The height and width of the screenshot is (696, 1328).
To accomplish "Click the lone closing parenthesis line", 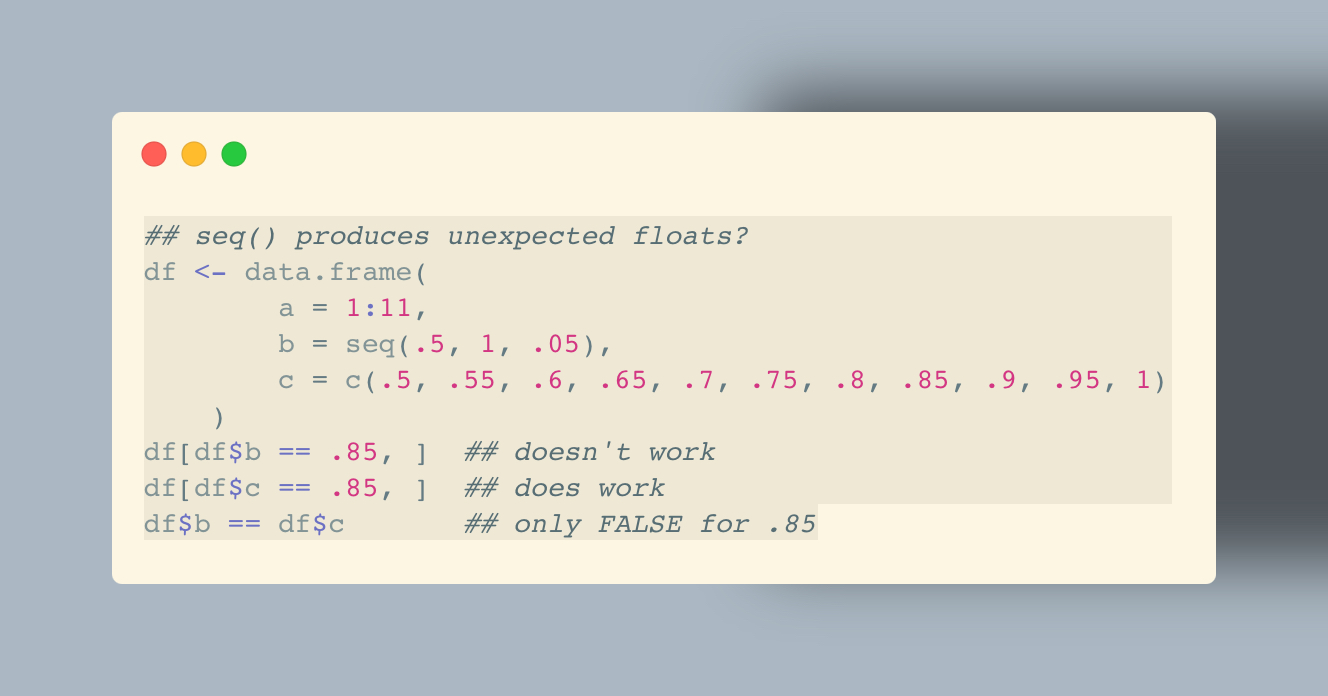I will tap(219, 417).
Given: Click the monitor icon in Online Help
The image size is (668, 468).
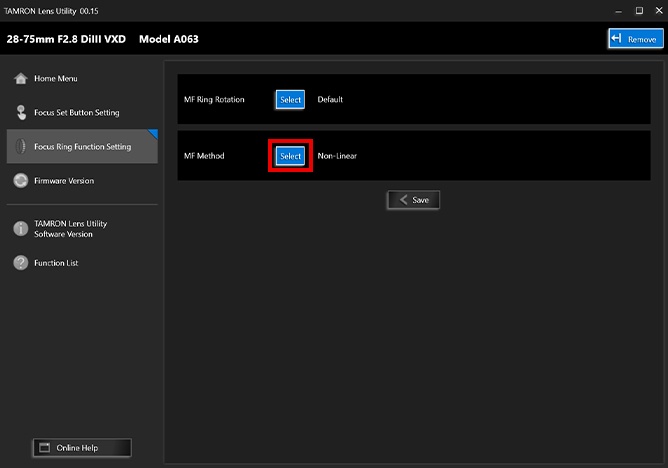Looking at the screenshot, I should click(x=45, y=447).
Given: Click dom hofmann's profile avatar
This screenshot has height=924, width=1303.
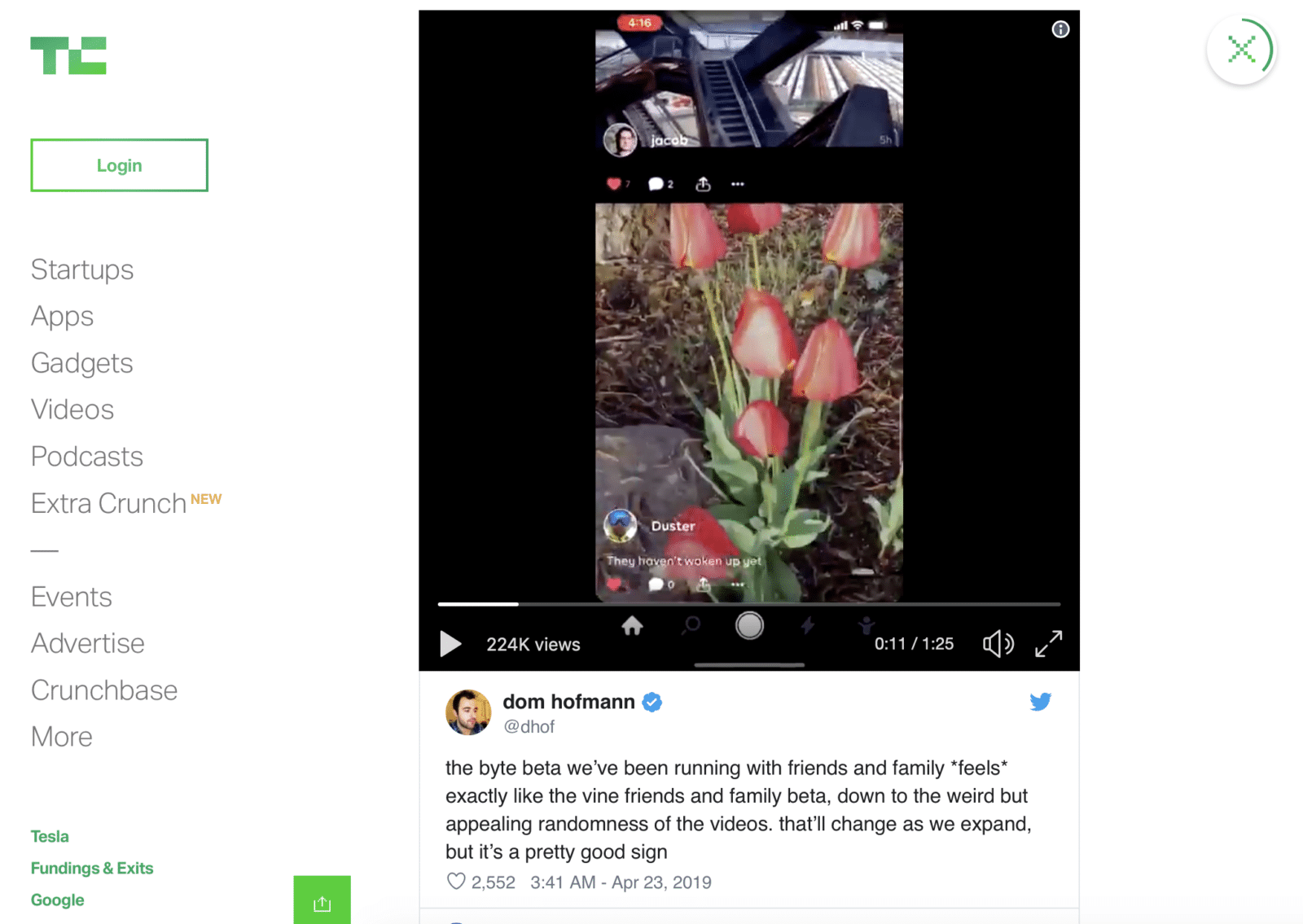Looking at the screenshot, I should coord(468,712).
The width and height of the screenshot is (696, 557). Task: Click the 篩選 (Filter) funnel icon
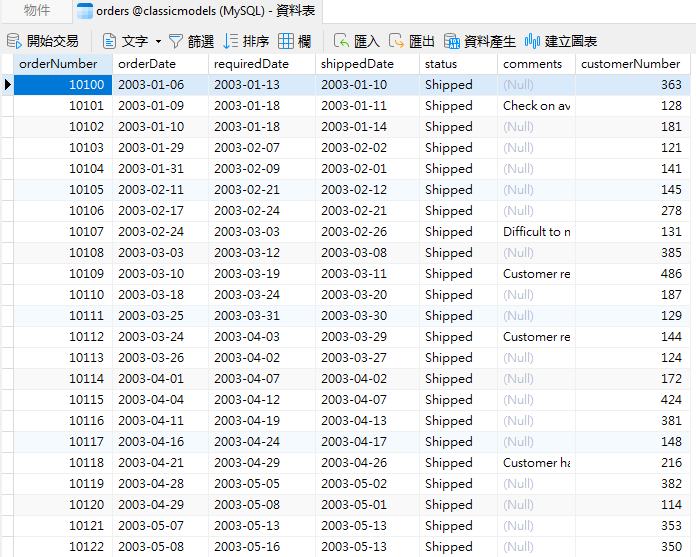pyautogui.click(x=176, y=41)
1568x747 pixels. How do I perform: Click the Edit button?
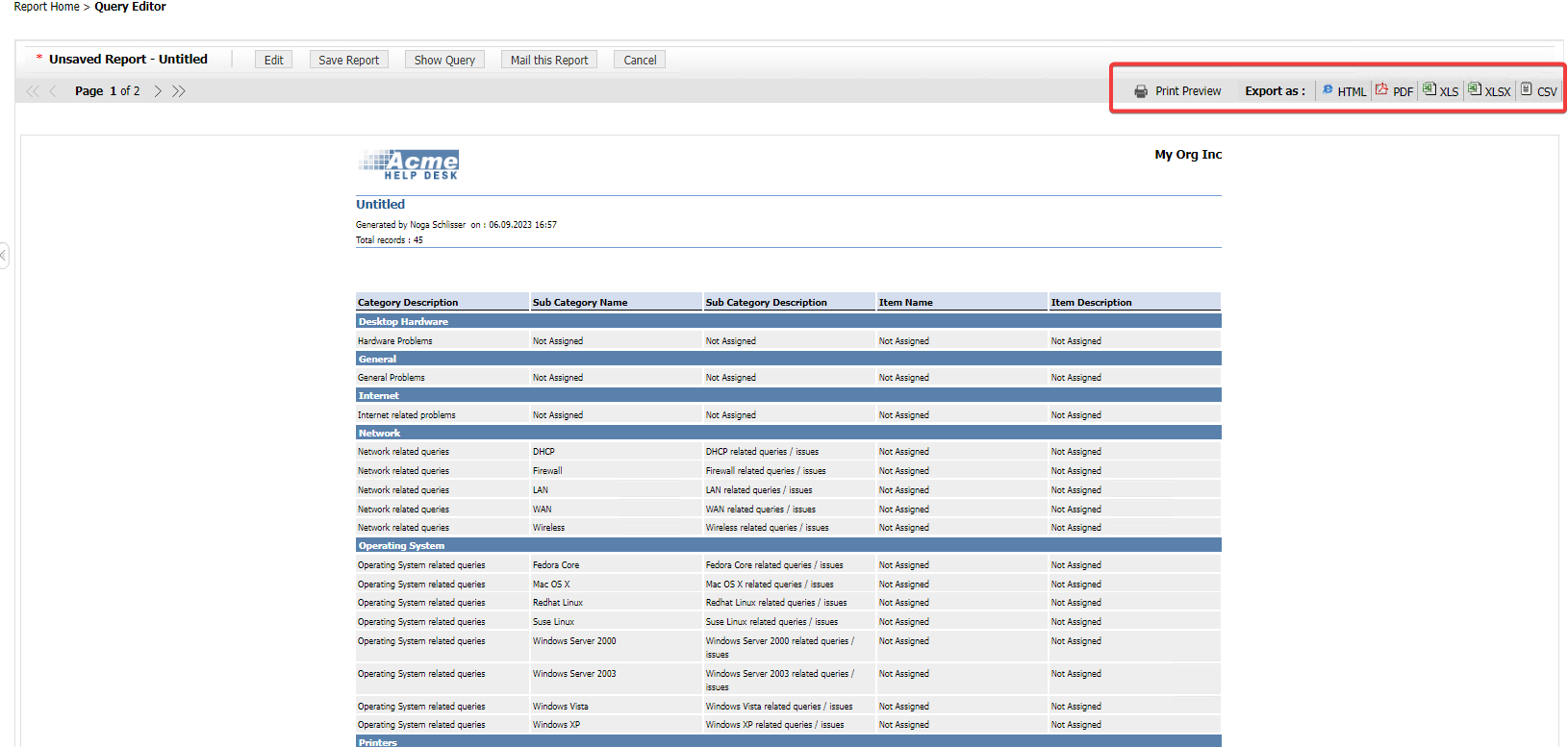point(274,60)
━━━━━━━━━━━━━━━━
**Schriftlicher Auftrag**
Suche in der Auflistung oben jede Zeile, die die Zeichenfolge „Given“ enthält, und schreibe diese Zeilen vollständig ab. Achte dabei auf Groß- und Kleinschreibung.

**Erledigte Aufgabe**
Given: Click the monitor icon in Online Help
Given: Click dom hofmann's profile avatar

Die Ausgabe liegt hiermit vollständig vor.